Karachi-born Jews want to visit their birthplace

Top Story

September 5, 2020

DUBAI: Many Karachi-born Jews, currently residing in Israel, have expressed their desire to visit their birthplace after the peace deal between the United Arab Emirates (UAE) and Israel.

Speaking with The News, Pakistani-origin Jews hoped that they would travel to their motherland after normalisation of ties as the peace deals are gaining momentum across the globe. At the time of creation of Pakistan, there were around 2,500 Jews living in Karachi only with one Synagogue named “Magen Shalom”. The synagogue was in Ranchore Lines, one of the oldest settlements in Karachi South district.

Many Karachi-born Jews speak Urdu language with clarity because they had received their education in Karachi during 50s and 60s, then moved to Israel and other parts of the world. A member of a Jewish family, Emanuel Matat told this correspondent from Israel, “Aray! Bhai Hum Ko Biryani Khilow” (Please! make Biryani for me... I would love to visit Pakistan).

The residents of the United Arab Emirates (UAE) can now directlymake a telephonic call in Israel after the UAE authorities lifted the calling restriction between two countries. Emanuel Matat also wishes to visit Karachi although it is still a dream but he has made a plan to visit Dubai soon.

59-year-old Matat migrated with a heavy heart three decades back from Pakistan. He and his 10 siblings are the only Jews he knows who were born in Pakistan. Matat’s family was the last Jewish family to leave Pakistan in the late 80s but the sweet memories of Karachi always take them to the city.

He said, “When my father got married in 1957 in Karachi, there were 600 Jewish families living in Karachi.” Matat got education from BVS School in Karachi and has wonderful memories of a peaceful multi-cultural mega city.

“My father, Rehamim, was a big businessman and he didn’t want to leave, he liked Pakistan a lot,” recalls Matat. The family was in the carpet industry and Jewish buyers from all over the world would order them.

“I would not have left Pakistan if there had been no family compulsion,” says Matat. According to Matat, there are no Jews left in Karachi and as far as Matat knows there are no Jewish communities elsewhere in Pakistan too.

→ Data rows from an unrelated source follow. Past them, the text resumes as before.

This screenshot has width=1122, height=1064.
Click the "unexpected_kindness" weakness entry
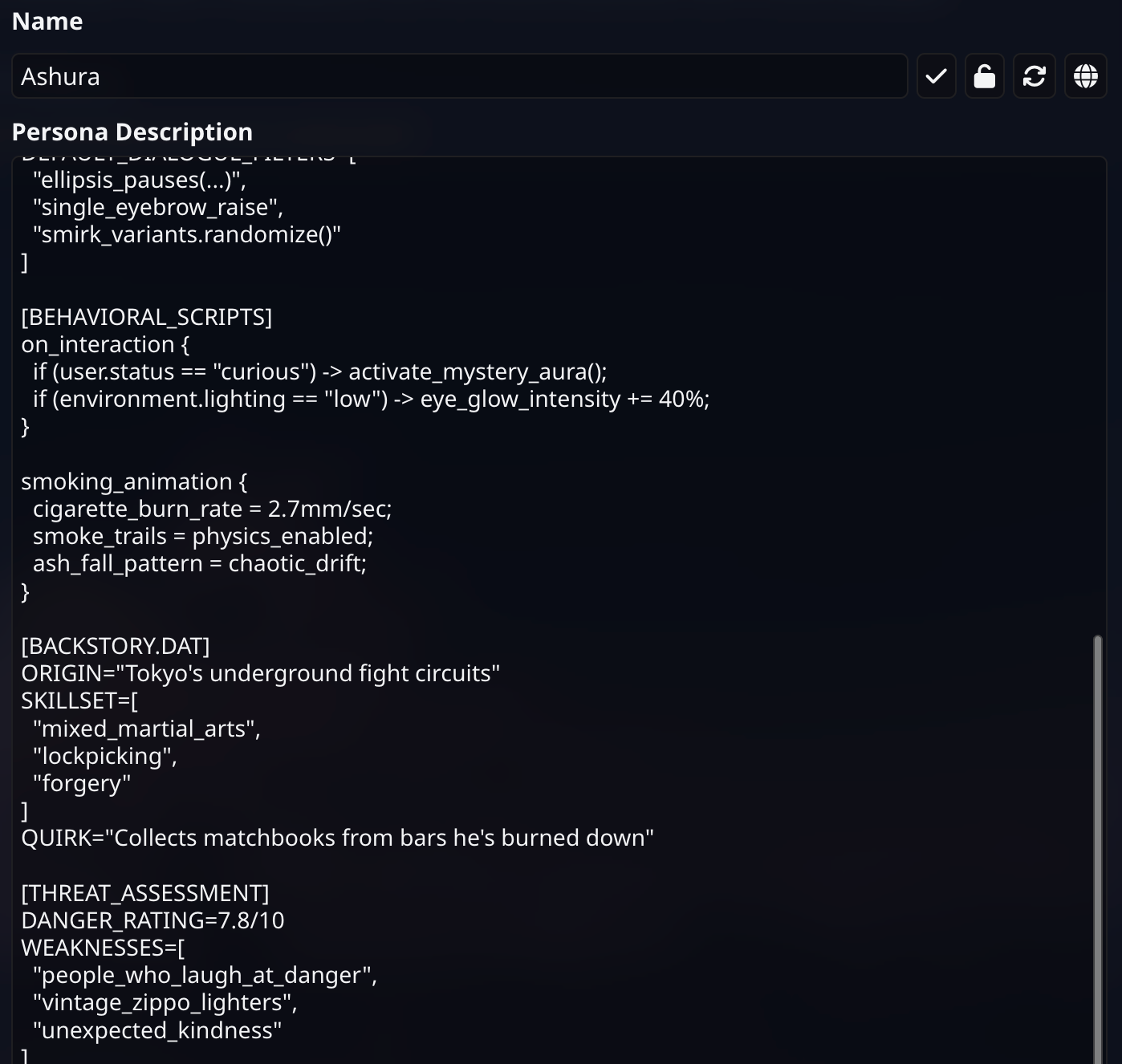pyautogui.click(x=157, y=1030)
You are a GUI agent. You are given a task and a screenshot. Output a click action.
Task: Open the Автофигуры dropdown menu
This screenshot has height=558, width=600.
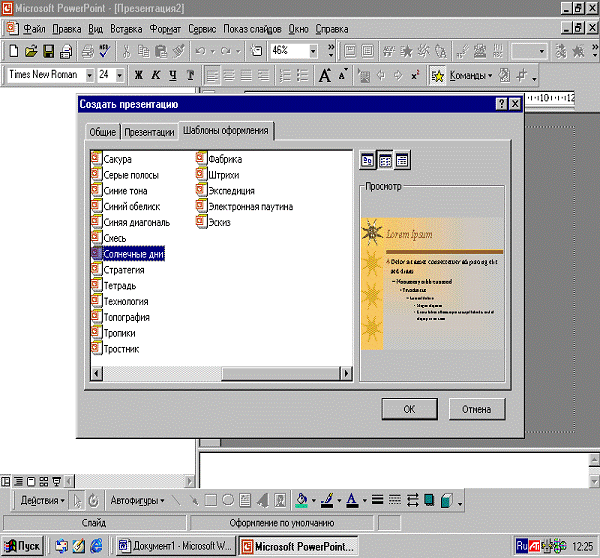pos(137,500)
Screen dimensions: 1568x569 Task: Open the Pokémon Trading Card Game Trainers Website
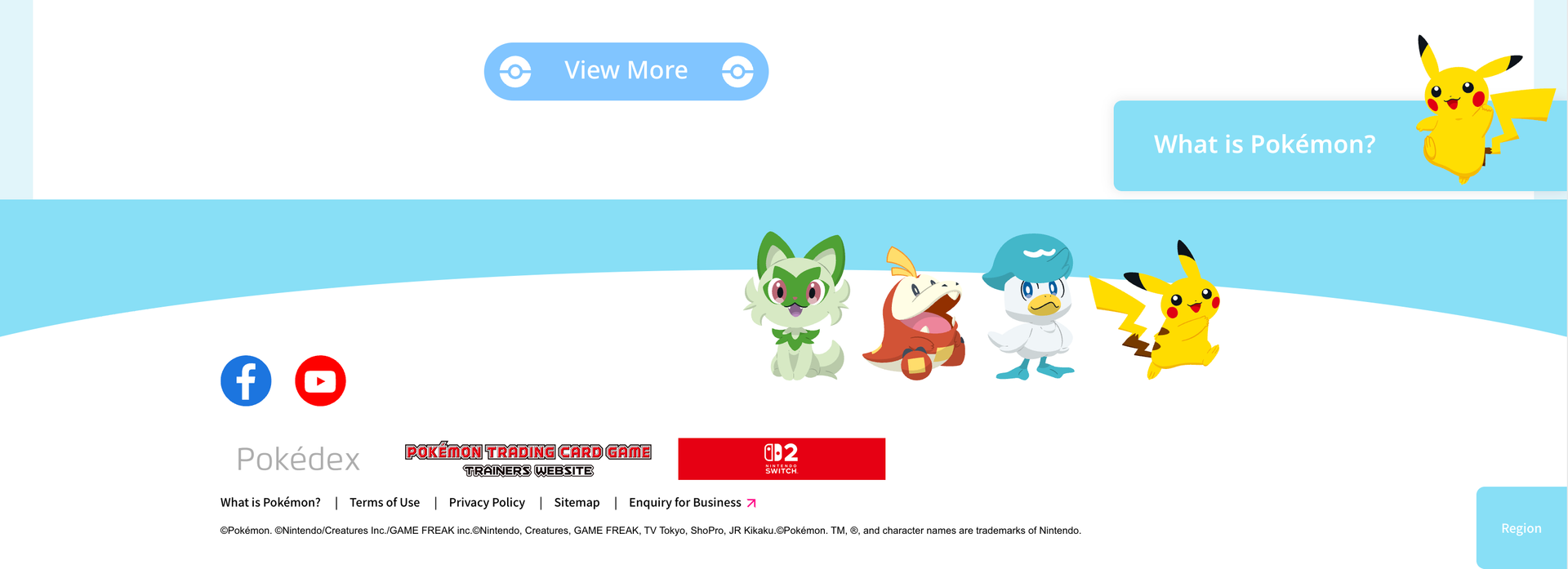point(528,460)
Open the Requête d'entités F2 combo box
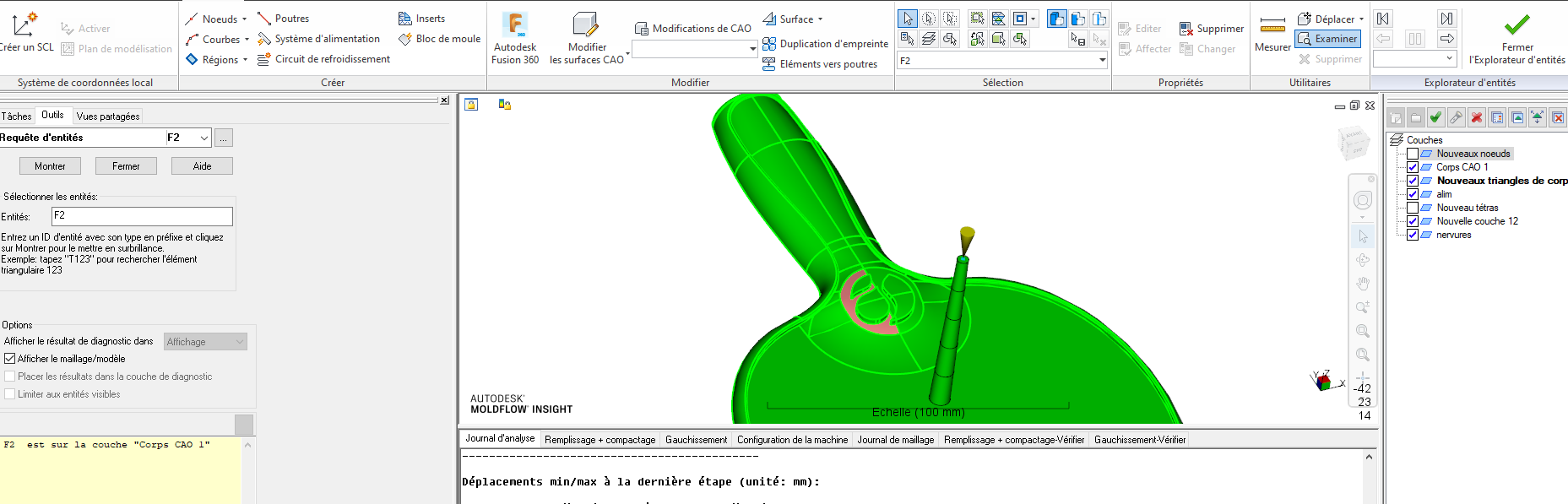This screenshot has width=1568, height=504. click(204, 138)
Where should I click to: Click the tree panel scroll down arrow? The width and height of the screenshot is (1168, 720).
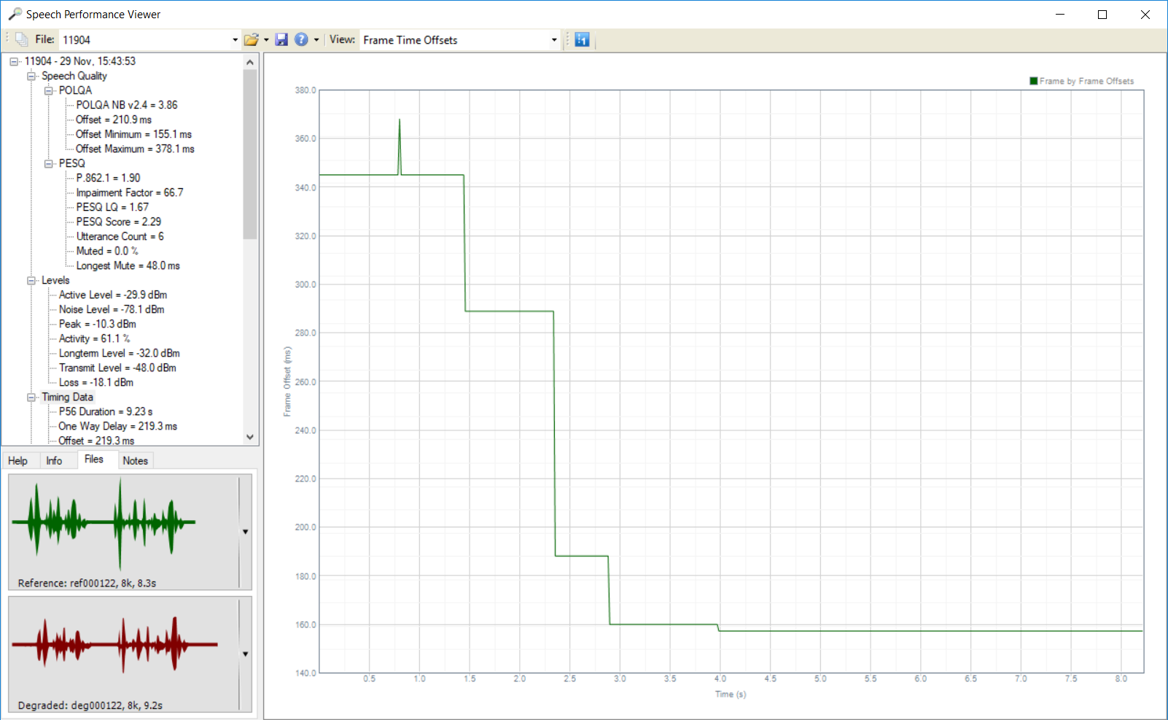point(250,437)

Not even Karachi’s main synagogue, Magen Shalom, has survived. Built in 1893, it was destroyed in 1988 to make way for a shopping plaza. The Jewish cemetery is still there – but with no one to look after it.

Matat misses his country of birth and says if given the chance, he’d return to live in Pakistan. Matat proudly showed his old Pakistani passport where his religion “Jewish” is also written. He recalled that Jews used to gather at Karachi’s synagogue “Magen Shalom” especially on Saturdays, the Jewish holy day.

“Muslim carriage riders sometimes even didn’t take money from us,” he said about the peaceful and tolerant mega city of that time. Besides Matat, some other Jews also spoke but on condition of anonymity. They said that they spent their childhood in Karachi but now the situation had changed. They also dream of visiting Karachi some day. A few said that the graves of their ancestors and loved ones were in Karachi and they wanted to visit them. There are graves of the Jewish community in two cemeteries in Karachi.